From the one-ton Hermes 900 debuted by the Israel Air Force (IAF) to the soldier-launched Skylarks supporting ground-force brigades, officers here say assets acquired from the Haifa, Israel-based firm boosted combat effectiveness of Operation Protective Edge.
While the Skylark mini-UAV has been operational here since 2008, Protective Edge marked the first time it was used in quantities for high-tempo support of ground forces, said Brig. Gen. Roy Riftin, IDF chief artillery officer.
“This was the first time we deployed it broadly,” Riftin said of the system, known here as SkyRider, operated by the Artillery Corps.
“Every brigade — even the reserves — got at least two air vehicles and flew them nonstop; at the same time,” he said.
In an Aug. 12 interview at a base in southern Israel, Riftin said some 18 systems flew hundreds of hours, generating intelligence and streaming target-acquisition data to myriad shooters on the ground.

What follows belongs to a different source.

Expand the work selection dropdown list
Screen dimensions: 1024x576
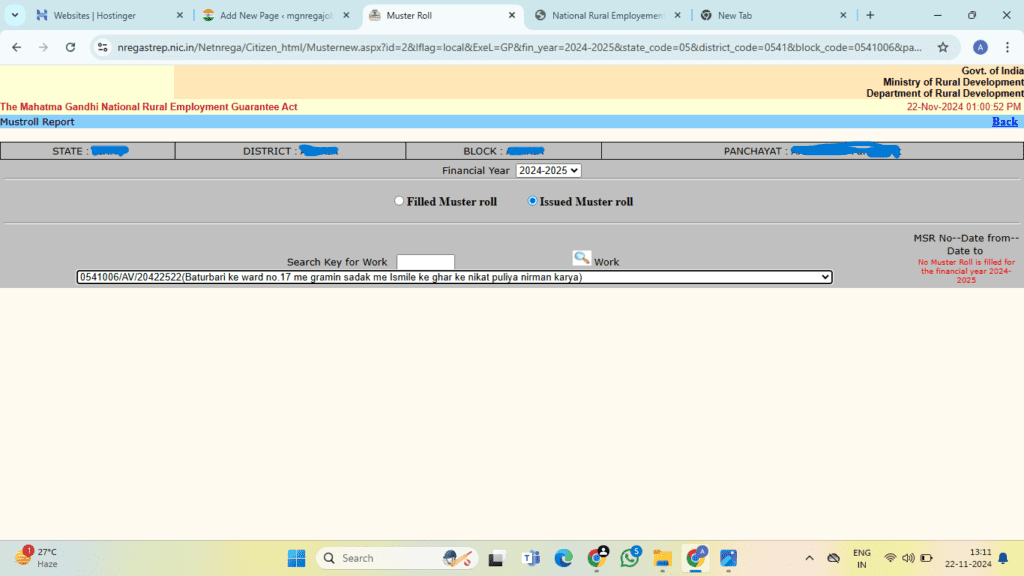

“It was phenomenal; a real asset,” Riftin said.
“We stretched these systems to the edge of their capability,” he said of the 7.5 Skylark and its 1.1 kilogram payload.
“They created intel; helped close the loop with other shooters ... and served up targets of opportunity for Tammuz,” the officer said of the electro-optic, precision strike system built by Rafael and operated by IDF gunners.
At the opposite end of Elbit’s unmanned portfolio is Hermes 900, which the IAF fielded for the first time during the operation that began July 8 and has not yet officially concluded due to unresolved ceasefire negotiations.
Known here as Kochav (Star), Hermes 900 is the newest system to be integrated into the IAF’s unmanned force. With a maximum takeoff weight of 1.1 tons and payload capacity of some 300 kilograms, it’s double the size of Elbit’s Hermes 450S. The 900 model also carries nearly twice the weight and flies some 12 hours longer than its predecessor.
“The Kochav was introduced during the operation for unique missions that it could perform in a much better way than Hermes 450,” Capt. Grisha, an officer who managed the operational integration of Hermes 900.
In an account published on the IDF’s website, the officer said the Hermes 900 was still undergoing test flights and wasn’t planned for operational deployment until later next year.
“In addition to the aircraft itself, the cockpit and flight systems are much more advanced, which enables greater operational flexibility,” said the officer, whose surname was withheld from publication.
The IDF officer said that following conclusion of the still ongoing operation, Hermes 900 would resume operational integration and flight testing. “There’s still some significant milestones that need to be met,” he said.
Dalia Rosen, a spokeswoman for Elbit, declined comment on company systems deployed in the Protective Edge operation.
“It’s always preferable to hear what the customer has to say,” she said.